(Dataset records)
— Start —
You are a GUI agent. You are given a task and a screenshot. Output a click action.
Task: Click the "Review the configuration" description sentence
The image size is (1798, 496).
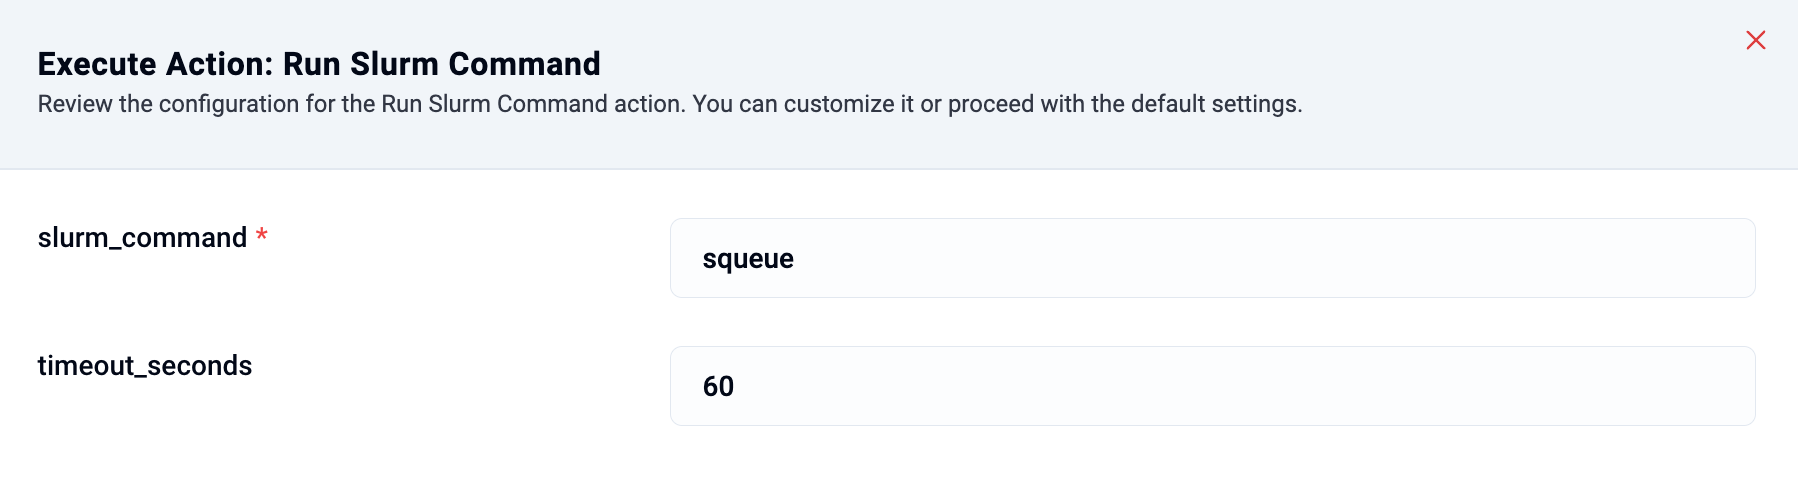click(362, 104)
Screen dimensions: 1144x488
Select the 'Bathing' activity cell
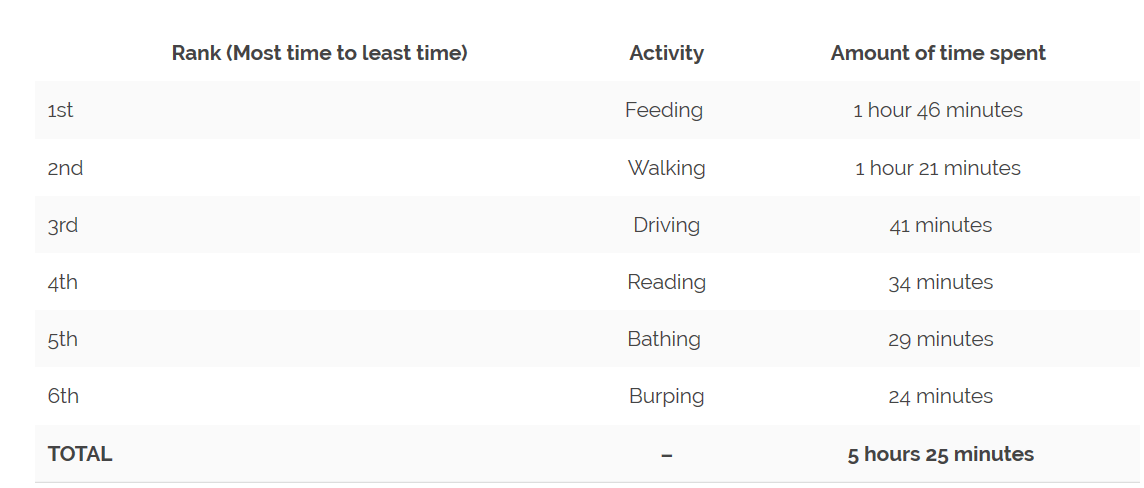pyautogui.click(x=664, y=339)
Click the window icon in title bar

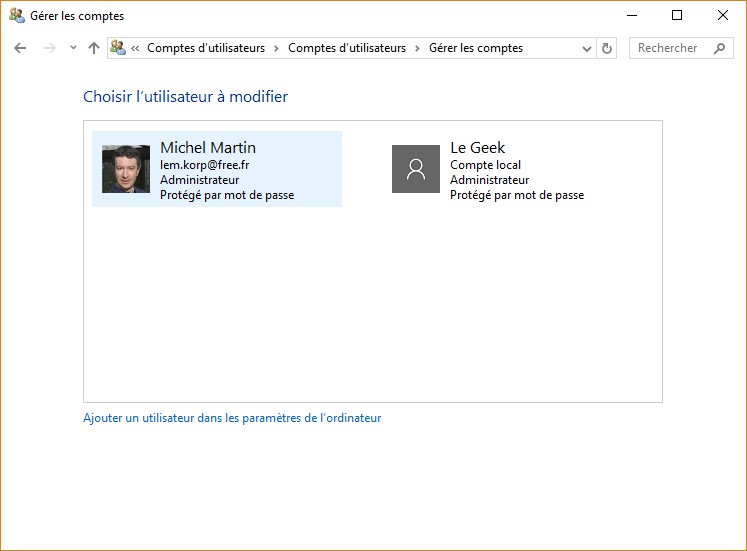point(16,16)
— End —
Starting with the line that contains "Screen dimensions: 1144x488" and going on through the end of the records, write every line out again, adding 117 to each click coordinate in the answers and keeping all other text unchanged. Leave the pictures out of your answer.

Screen dimensions: 1144x488
Select the 'Bathing' activity cell
pyautogui.click(x=781, y=456)
Click the window icon in title bar

point(133,133)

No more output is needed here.